Klasifikasi kelas kebakaran berfungsi sebagai pedoman untuk upaya antisipasi dan proteksi dini dari kebakaran. Dengan mengetahui potensi kebakaran yang mungkin terjadi pada aset atau lingkungan tempat tinggal Anda, kebakaran dapat ditangani dengan cepat dan tepat.

 

Klasifikasi Kelas Kebakaran yang Perlu Diketahui

Di Indonesia, kelas kebakaran dibagi menjadi 4 tipe yang dapat memudahkan masyarakat dalam mengidentifikasi dan menganalisis risiko kebakaran di sekitarnya.

 

1. Klasifikasi Kelas Kebakaran A

klasifikasi kelas kebakaran

Kelas kebakaran A adalah kebakaran yang disebabkan oleh material padat mudah terbakar yang dapat meninggalkan abu. Contoh material tersebut yaitu kertas, kain, kayu, sampah kering seperti dedaunan kering, dan lain-lain.
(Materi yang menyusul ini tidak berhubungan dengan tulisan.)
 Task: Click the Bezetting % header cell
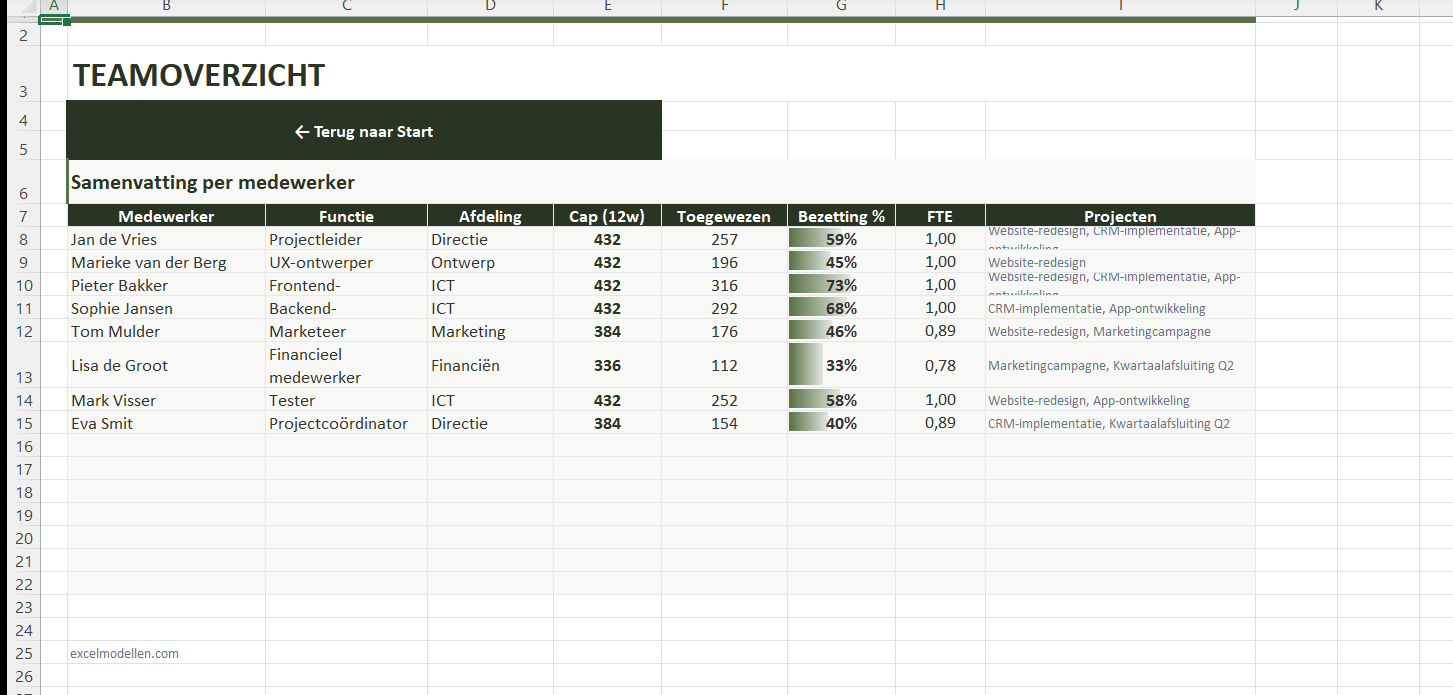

Potensi kelas kebakaran A bisa terdapat pada gudang penyimpanan furniture, showroom kerajinan kayu, gudang penyimpanan kertas, pabrik kain, dan sektor-sektor lainnya.

 

2. Klasifikasi Kelas Kebakaran B

klasifikasi kelas kebakaran

Kelas kebakaran B adalah kebakaran yang disebabkan oleh zat cair yang mudah terbakar.

Zat cair mudah terbakar dapat dibedakan menjadi 2 yaitu:

  • Zat cair non polar: zat cair non polar adalah cairan yang tidak dapat larut atau bercampur dengan air. Contohnya adalah bensin, minyak, oli, wax, cat, dan solvent.
  • Zat cair polar: zat cair yang bersifat polar adalah cairan yang dapat larut atau bercampur dengan air. Contohnya adalah alkohol, acetone, propanol, methanol, dan sejenisnya.

Potensi kelas kebakaran B terdapat pada perusahaan minyak dan gas, pabrik cat, pabrik kimia, pom bensin, dan lain-lain.

 

3. Klasifikasi Kelas Kebakaran C

klasifikasi kelas kebakaran

Kelas kebakaran C adalah kebakaran yang disebabkan oleh elektrikal atau listrik. Sumber kebakaran elektrikal sendiri dapat berasal dari berbagai macam peralatan yang menggunakan daya listrik atau sistem kelistrikan. Contohnya adalah konsleting peralatan elektronik, arus pendek pada instalasi listrik, gangguan pada kabel instalasi listrik, dan sebagainya.

Potensi kelas kebakaran C dapat terjadi pada ruang server, kantor, dan lain sebagainya.

 

4. Klasifikasi Kelas Kebakaran D

klasifikasi kelas kebakaran

Kelas kebakaran D adalah kebakaran yang disebabkan oleh material logam yang mudah terbakar. Contoh material logam mudah terbakar yaitu magnesium, titanium, lithium, kalium, pottasium, sodium, dan sejenisnya.

Potensi kelas kebakaran D dapat terjadi pada sektor pertambangan, pabrik baterai, dan sebagainya.

 

Setelah mengetahui klasifikasi kelas kebakaran, Anda dapat mengidentifikasi dan menganalisis potensi kebakaran yang mungkin terjadi pada aset, lingkungan, dan tempat tinggal Anda. Kemudian tentukan alat pemadam api dengan media yang cocok untuk menanggulangi kelas kebakaran yang mungkin terjadi. Dengan proteksi dini dari kebakaran, Anda pun jadi lebih tenang karena aset akan selalu dalam perlindungan terbaik.